Text extract –
——————
Far East Wind Power Completes Negotiation for Controlling Position of Wind Farm Development in Yunnan, China
19 Agosto 2010 - 4:42PM
Marketwired
Far East Wind Power Corp. (OTCBB: FEWP) ("Far
East" or the "Company") has entered into a binding Letter of Intent
("LOI") with Taitong Energy Limited (the "Taitong") in order to
acquire certain rights to a wind farm located in Yunnan Province of
the People's Republic of China ("Yunnan").
James Crane, Chief Financial Officer, stated, "We came to terms
with the representatives from Taitong and will move forward with
Taitong immediately. Taitong's wind farm development is at a later
stage than our previously announced wind farm development in
Ningxia. Our business model is scalable and potentially could be
extremely profitable due to unique market conditions in China. We
are taking advantage of a niche marketplace in China. Chinese
state-owned enterprises are developing wind farms but there is not
enough development to meet China's stated renewable energy goals
and many entrepreneurs in China are now aware of the value a wind
farm can create and are attempting to enter the wind farm
marketplace themselves. The issues these entrepreneurs face
invariably revolve around start-up financing, of which these
entrepreneurs generally do not have access to unless wind farm
assets are already in place. We are working with these
entrepreneurs to provide them with capital and refine their
business plans so that as partners we can develop wind farms that
will generate substantial cashflow for each partner for many years
to come."
——————
Source excerpt –
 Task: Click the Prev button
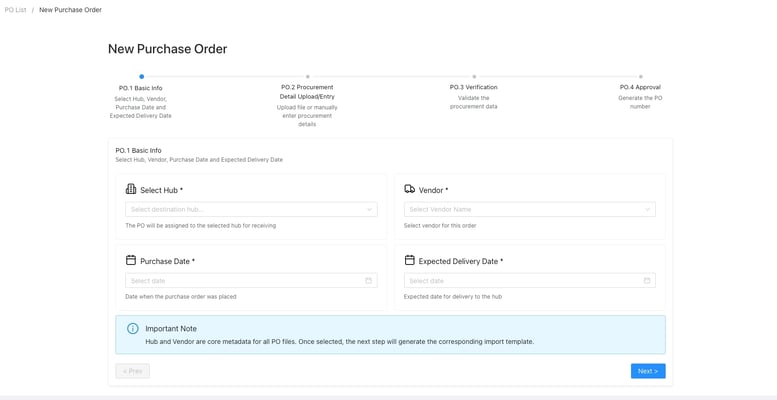click(x=132, y=371)
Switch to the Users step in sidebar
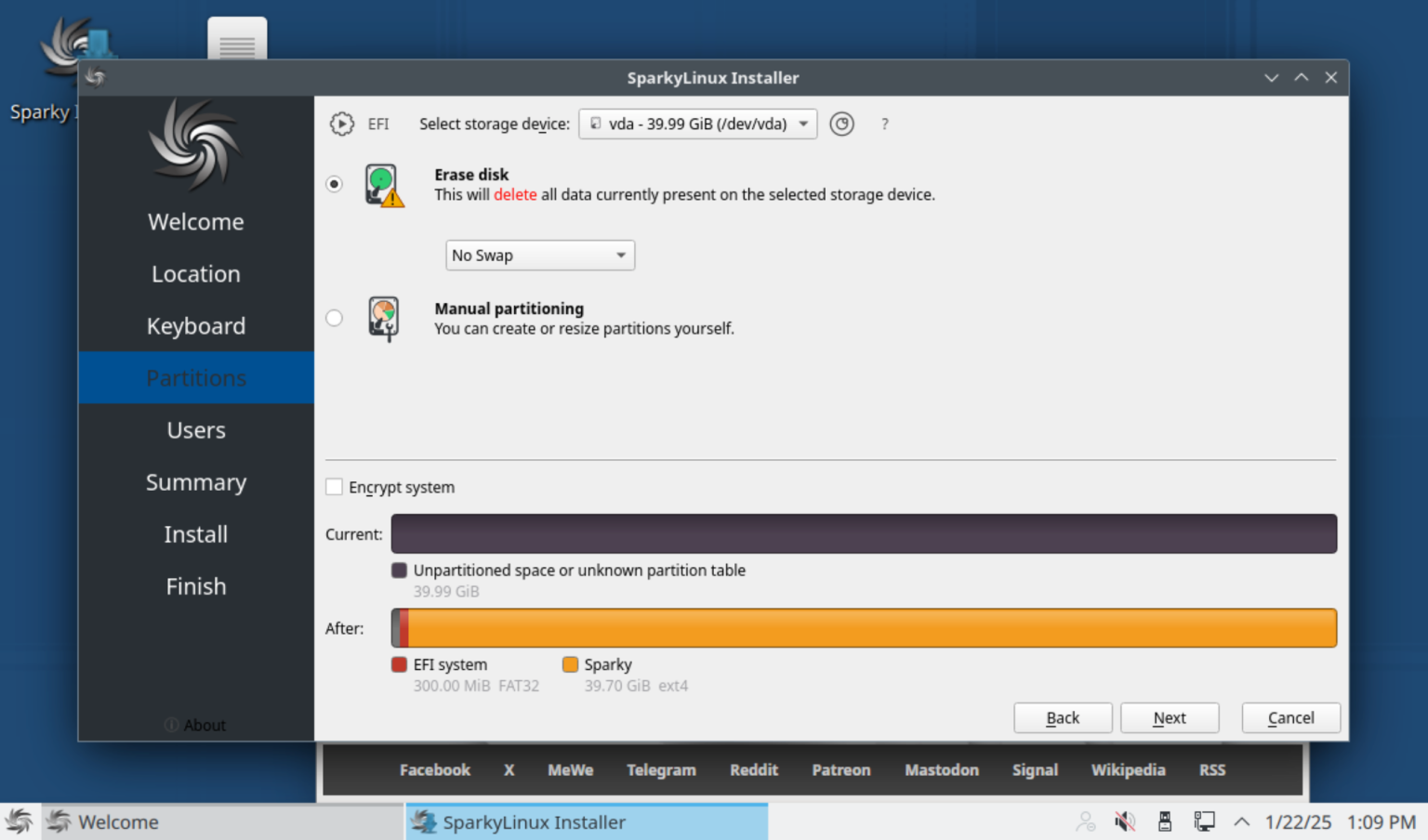Image resolution: width=1428 pixels, height=840 pixels. (x=195, y=429)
——————
Using the press release on Far East Wind Power's Yunnan deal, explain in one to three sentences why the Chinese entrepreneurs trying to enter the wind farm marketplace run into difficulty.

Exercise solution – Their problems center on start-up financing. They generally cannot get access to it unless wind farm assets are already in place.